Reproduce íntegro y sin cambios el texto sobre la legalización de la marihuana.

=== TEXTO DE LECTURA ===

Primero, la legalización de la marihuana no ha incentivado su consumo entre los jóvenes en aquellos dos estados, Colorado y Washington, que han recopilado evidencias al respecto. El consumo habitual de marihuana sigue atado en torno al 20% entre los adolescentes de Colorado; unas tasas, y evolución, similares a las del estado de Washington.
Segundo, la delincuencia no ha aumentado en aquellos estados que han legalizado la marihuana con respecto a aquellos otros en los que esta sustancia sigue siendo ilegal. Al contrario, de existir alguna relación —aunque resulta estadísticamente no significativa—, sería más bien la opuesta: durante los últimos años, la delincuencia se ha reducido generalizadamente en aquellos estados donde la marihuana se ha legalizado.
Y tercero, el número de accidentes de tráfico en Colorado y Washington ha evolucionado de manera similar a la de otros estados en los que la marihuana no se legalizó, de manera que la desregulación no ha dado pie a una mayor siniestralidad.

=== EXTRACTOS DE DATOS ===

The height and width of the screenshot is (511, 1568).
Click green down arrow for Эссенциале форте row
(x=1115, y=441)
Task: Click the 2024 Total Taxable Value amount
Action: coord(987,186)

===

◆ SOLUCIÓN ◆
Primero, la legalización de la marihuana no ha incentivado su consumo entre los jóvenes en aquellos dos estados, Colorado y Washington, que han recopilado evidencias al respecto. El consumo habitual de marihuana sigue atado en torno al 20% entre los adolescentes de Colorado; unas tasas, y evolución, similares a las del estado de Washington.
Segundo, la delincuencia no ha aumentado en aquellos estados que han legalizado la marihuana con respecto a aquellos otros en los que esta sustancia sigue siendo ilegal. Al contrario, de existir alguna relación —aunque resulta estadísticamente no significativa—, sería más bien la opuesta: durante los últimos años, la delincuencia se ha reducido generalizadamente en aquellos estados donde la marihuana se ha legalizado.
Y tercero, el número de accidentes de tráfico en Colorado y Washington ha evolucionado de manera similar a la de otros estados en los que la marihuana no se legalizó, de manera que la desregulación no ha dado pie a una mayor siniestralidad.